= Brit Insurance Design Awards =

Award established in 2003 by the Design Museum in London

Brit Insurance Design Awards, established in 2003 by the Design Museum in London, is the United Kingdom's pre-eminent design award with a £25,000 prize. The prize "aims to stimulate public debate about design and to raise awareness of its role enhancing the quality of daily life, and in its first three years was televised on BBC Two.

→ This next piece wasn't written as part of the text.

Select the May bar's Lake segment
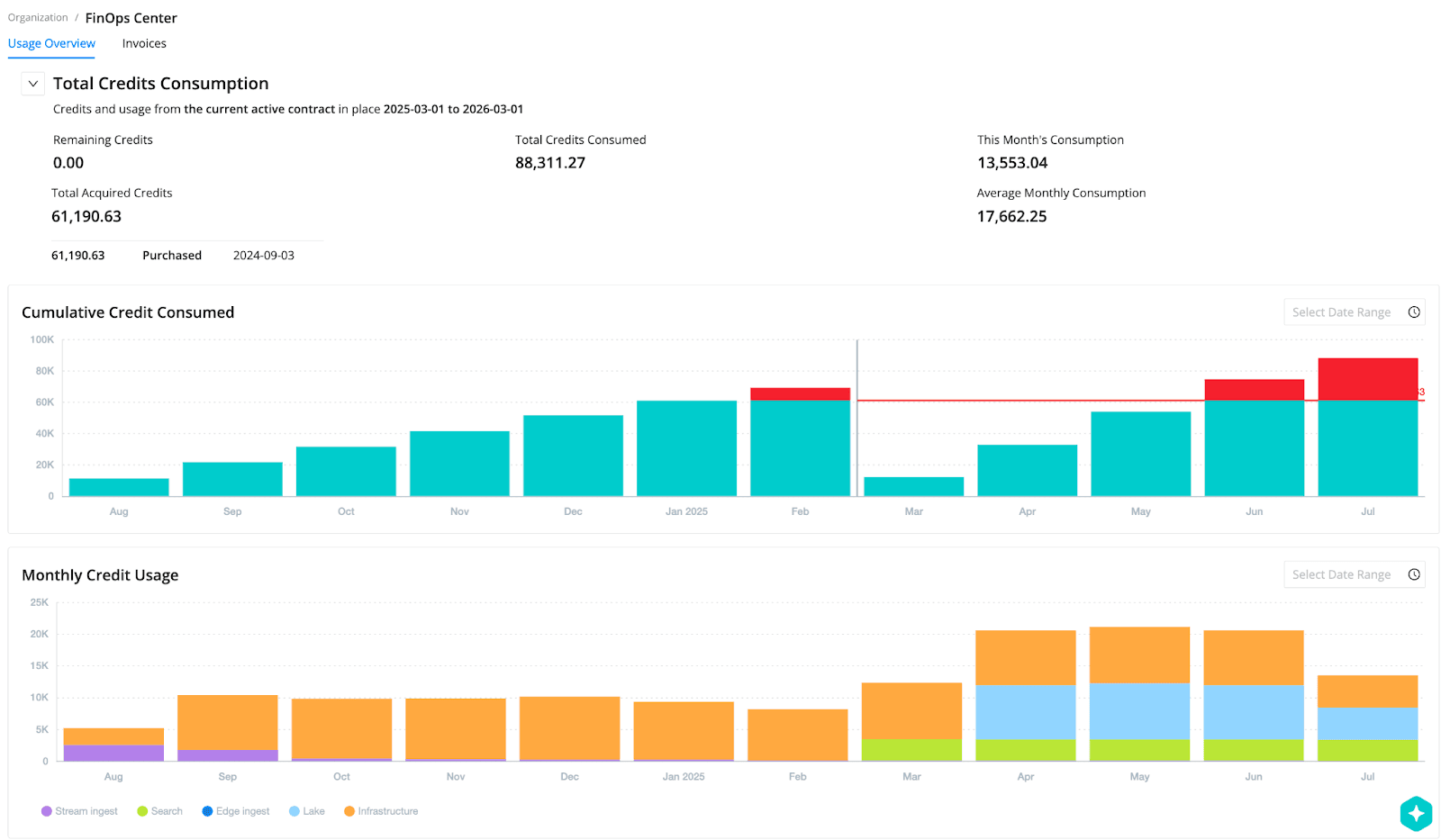 tap(1139, 711)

A judging panel made up of renowned design experts decide the best entries in the seven categories, with Individual category award-winners announced in February to then go forward to compete to be the Brit Insurance Designer of the Year, which is announced at an Awards Dinner in March.

==Exhibition==
The Brit Insurance Designs of the Year exhibition, showcasing all the shortlisted designs is held annually at the Design Museum. It is an exploration of the most innovative, interesting and forward looking designs produced over the last twelve months from around the world and celebrated in seven categories: Architecture, Transport, Graphics, Interactive, Product, Furniture and Fashion. A number of internationally respected design experts are invited to nominate up to five projects, each of which, in their view, represents the best or the most interesting designs produced or launched in the last year.

==Winners==
The winner in 2003 was Jonathan Ive, senior vice-president of industrial design at Apple, Inc., whose innovations include the iPod, iPhone and iMac. In 2004, the award was won by digital designer and artist Daniel Brown. In 2005, the museum courted controversy by awarding the prize to a Design Council official, Hillary Cottam, rather than to an actual architect or designer. In 2006, a humanitarian architect, Cameron Sinclair, whose work aided many disaster-ravaged communities across the world, was competing against a graphic designer, Jamie Hewlett, for his work on the popular Gorillaz virtual band. Gorillaz won the award. In 2009, renowned American street artist, activist and designer Shepard Fairey was awarded for his iconic "Hope" poster commemorating the inauguration of President Barack Obama. In 2011, Hulger and Sam Wilkinson won with their Plumen designer low energy light bulb.